======== Supplied records

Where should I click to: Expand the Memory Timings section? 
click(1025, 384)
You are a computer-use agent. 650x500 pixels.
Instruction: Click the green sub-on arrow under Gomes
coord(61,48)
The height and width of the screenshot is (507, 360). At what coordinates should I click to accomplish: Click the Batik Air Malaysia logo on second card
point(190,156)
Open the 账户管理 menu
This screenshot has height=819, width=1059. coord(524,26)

================
======== Supplied records

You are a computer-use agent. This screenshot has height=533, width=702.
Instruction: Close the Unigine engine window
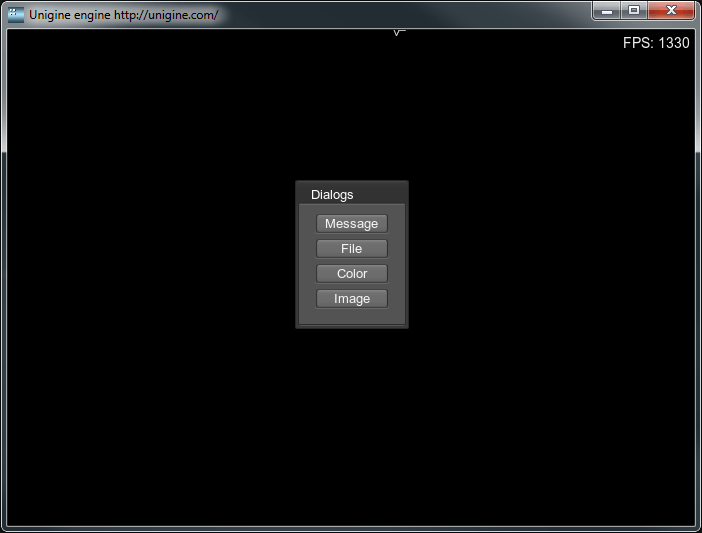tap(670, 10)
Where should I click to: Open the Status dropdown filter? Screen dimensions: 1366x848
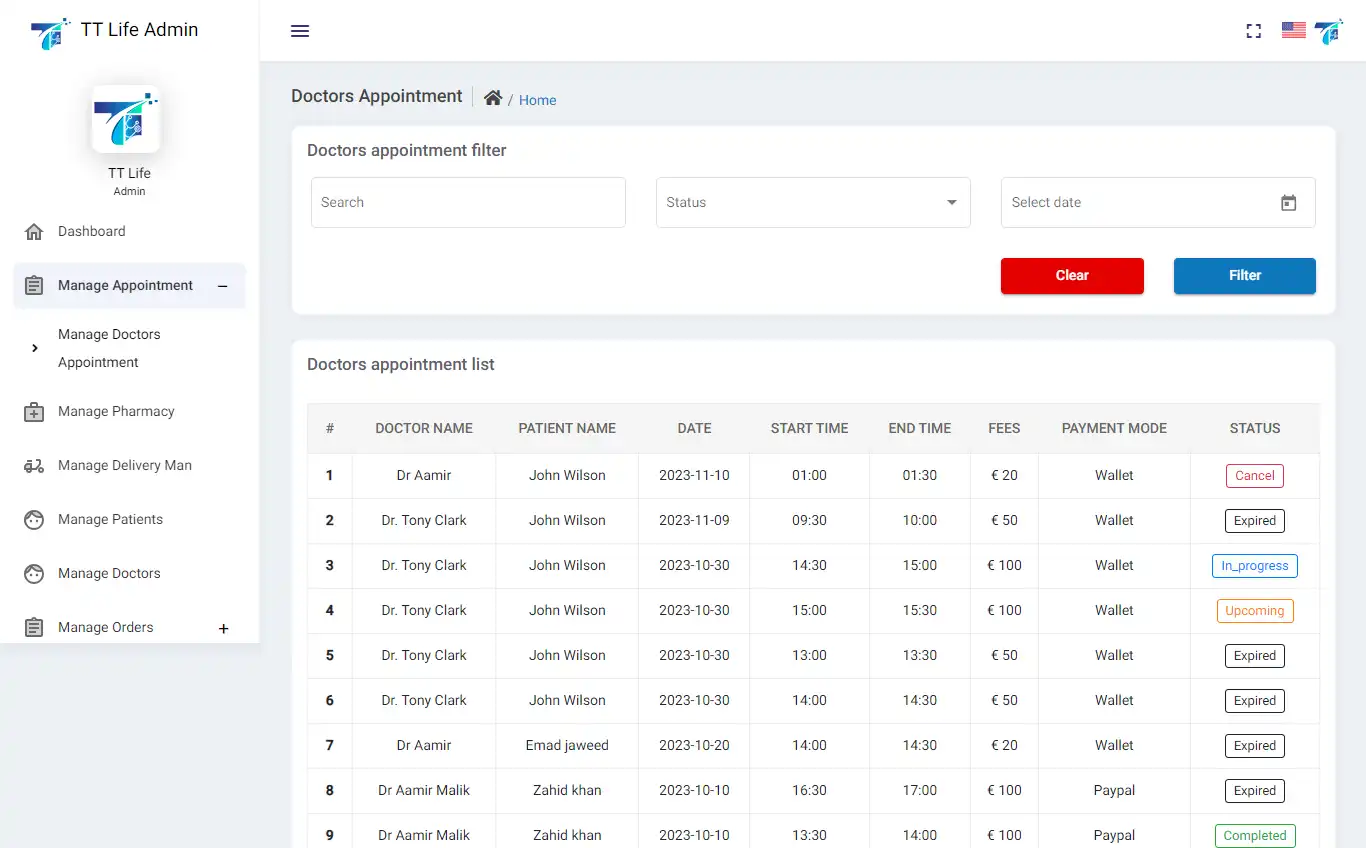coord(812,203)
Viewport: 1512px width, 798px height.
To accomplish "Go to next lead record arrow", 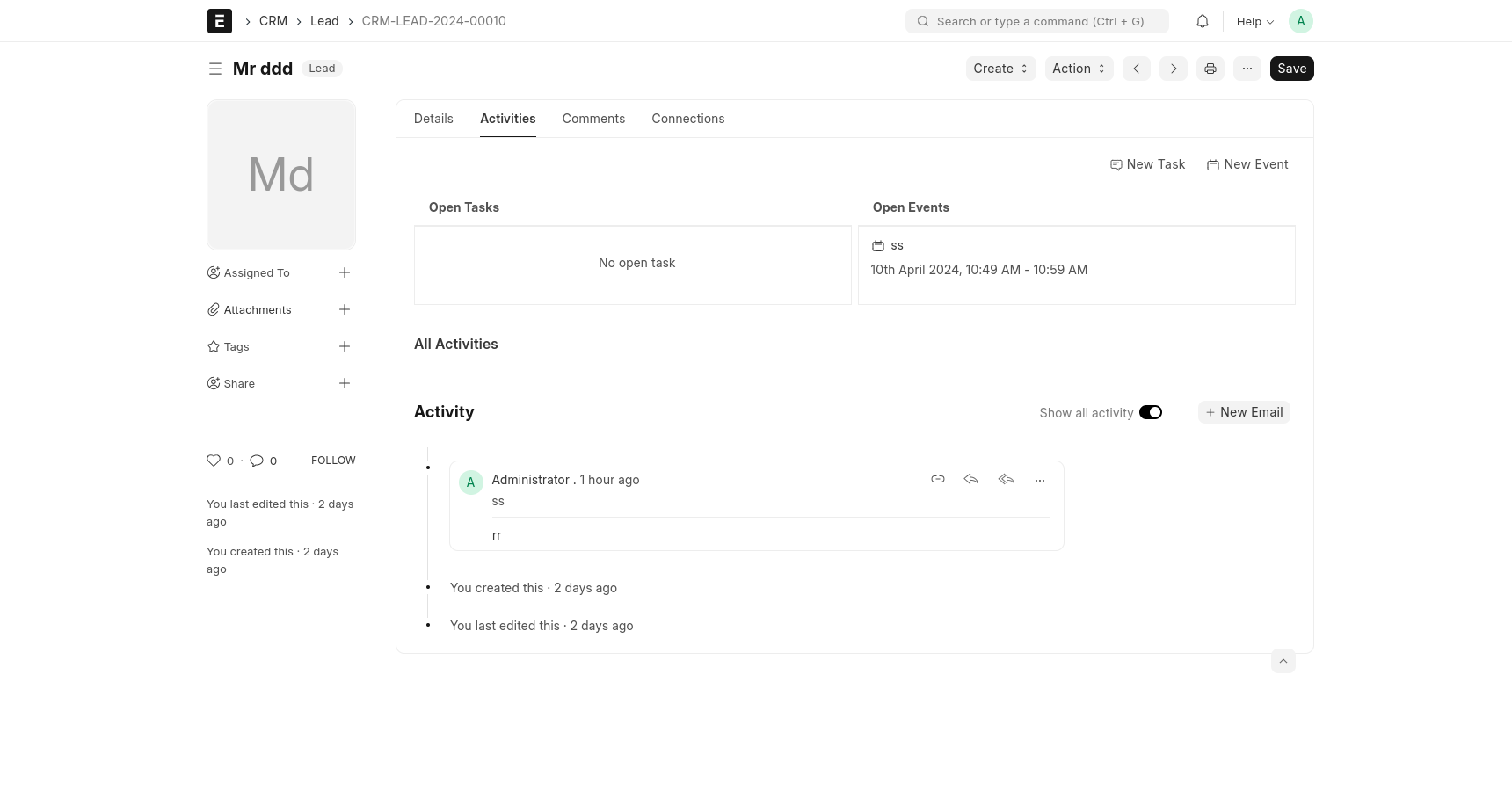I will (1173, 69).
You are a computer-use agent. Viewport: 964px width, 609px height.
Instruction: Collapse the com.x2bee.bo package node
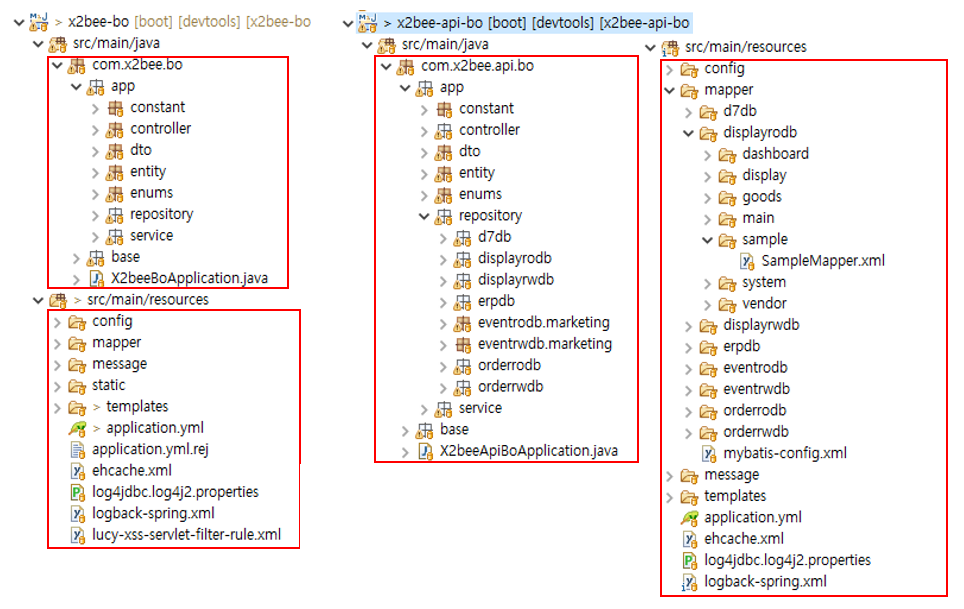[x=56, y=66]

================

[Task prompt]: Please rewrite the records from the line containing "Where should I click to: Expand" down to the line containing "This screenshot has height=819, width=1059.", changing "section" to "panel" and leaving everything else as it is.

[Task solution]:
Where should I click to: Expand the Memory Timings panel? 
click(1025, 384)
You are a computer-use agent. 650x500 pixels.
Instruction: Click the green sub-on arrow under Gomes
coord(61,48)
The height and width of the screenshot is (507, 360). At what coordinates should I click to accomplish: Click the Batik Air Malaysia logo on second card
point(190,156)
Open the 账户管理 menu
This screenshot has height=819, width=1059. coord(524,26)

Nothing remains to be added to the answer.